=== Problem details ===
Reproduce the records verbatim, beginning with the line that contains "This screenshot has width=181, height=116." and continuing through the end of the records. Leave the pictures out of your copy.

^^^^^^^^^^^^^^^^

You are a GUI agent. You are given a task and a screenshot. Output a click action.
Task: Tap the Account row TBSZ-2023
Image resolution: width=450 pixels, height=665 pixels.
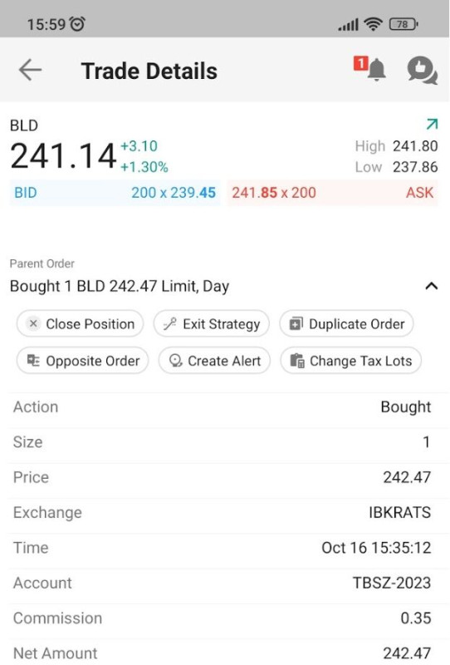(x=222, y=584)
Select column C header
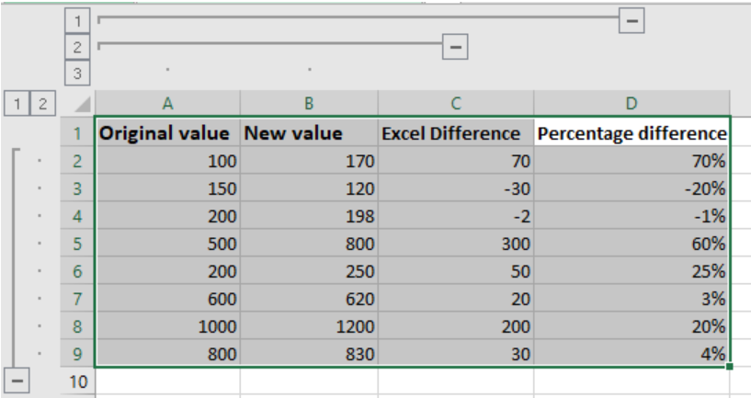 (456, 104)
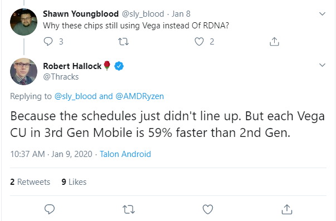The height and width of the screenshot is (221, 336).
Task: Like Shawn Youngblood's tweet
Action: point(199,42)
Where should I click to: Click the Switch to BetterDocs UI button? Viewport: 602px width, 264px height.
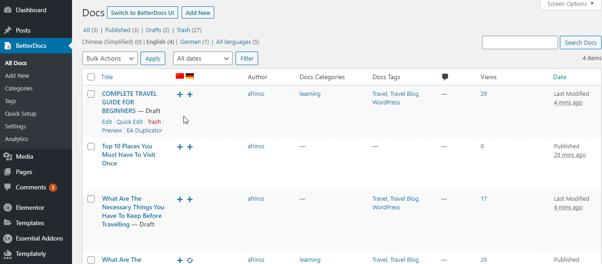[142, 12]
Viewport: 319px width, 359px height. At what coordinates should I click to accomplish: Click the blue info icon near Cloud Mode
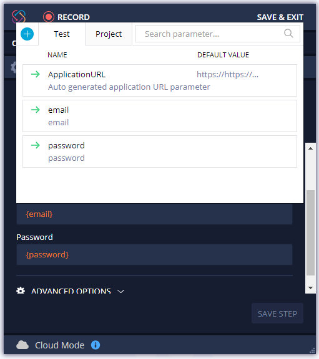coord(96,345)
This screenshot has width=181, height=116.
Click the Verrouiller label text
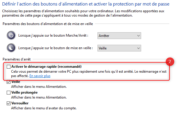point(20,103)
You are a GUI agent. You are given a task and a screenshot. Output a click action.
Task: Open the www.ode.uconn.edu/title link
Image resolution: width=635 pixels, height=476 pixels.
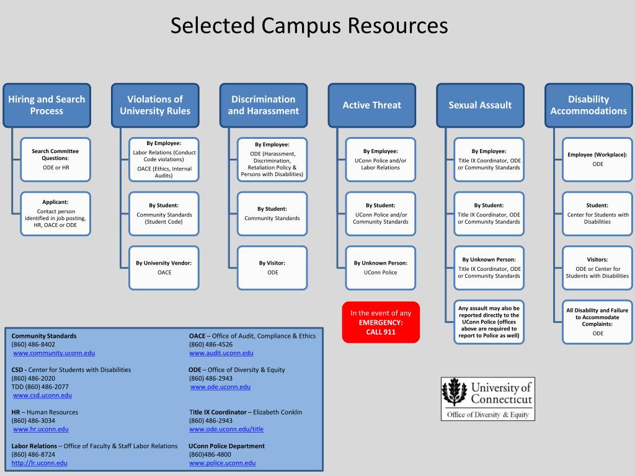click(x=226, y=429)
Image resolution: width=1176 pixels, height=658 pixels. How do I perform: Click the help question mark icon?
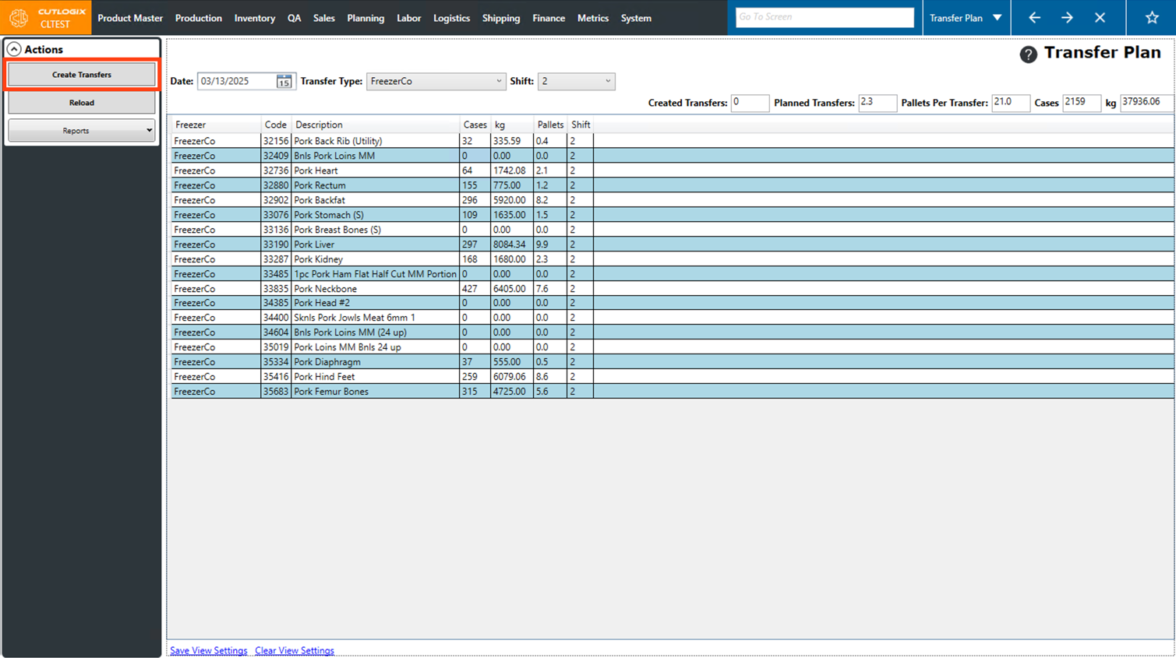pos(1028,54)
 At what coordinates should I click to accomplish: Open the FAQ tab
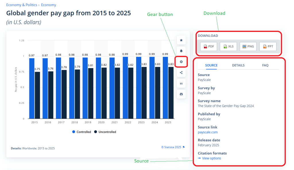point(265,65)
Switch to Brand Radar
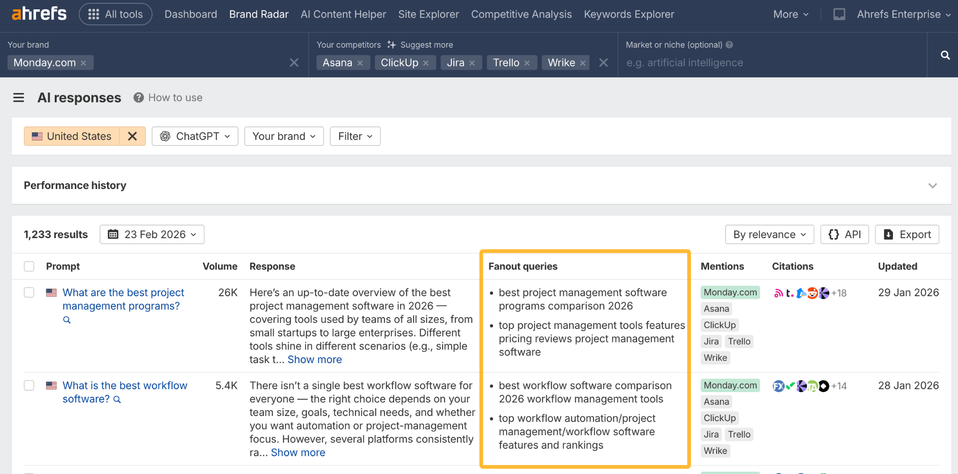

^^^^^^^^^^^^^^^^

=== Answer ===
This screenshot has width=181, height=116.
Click the Verrouiller label text
point(20,103)
You are a GUI agent. You are given a task and a screenshot. Output a click action.
Task: Open the www.ode.uconn.edu/title link
Image resolution: width=635 pixels, height=476 pixels.
click(x=226, y=429)
Image resolution: width=1176 pixels, height=658 pixels. How do I perform: Click the help question mark icon?
pos(1028,54)
 At what coordinates should I click to accomplish: Open the FAQ tab
point(265,65)
Switch to Brand Radar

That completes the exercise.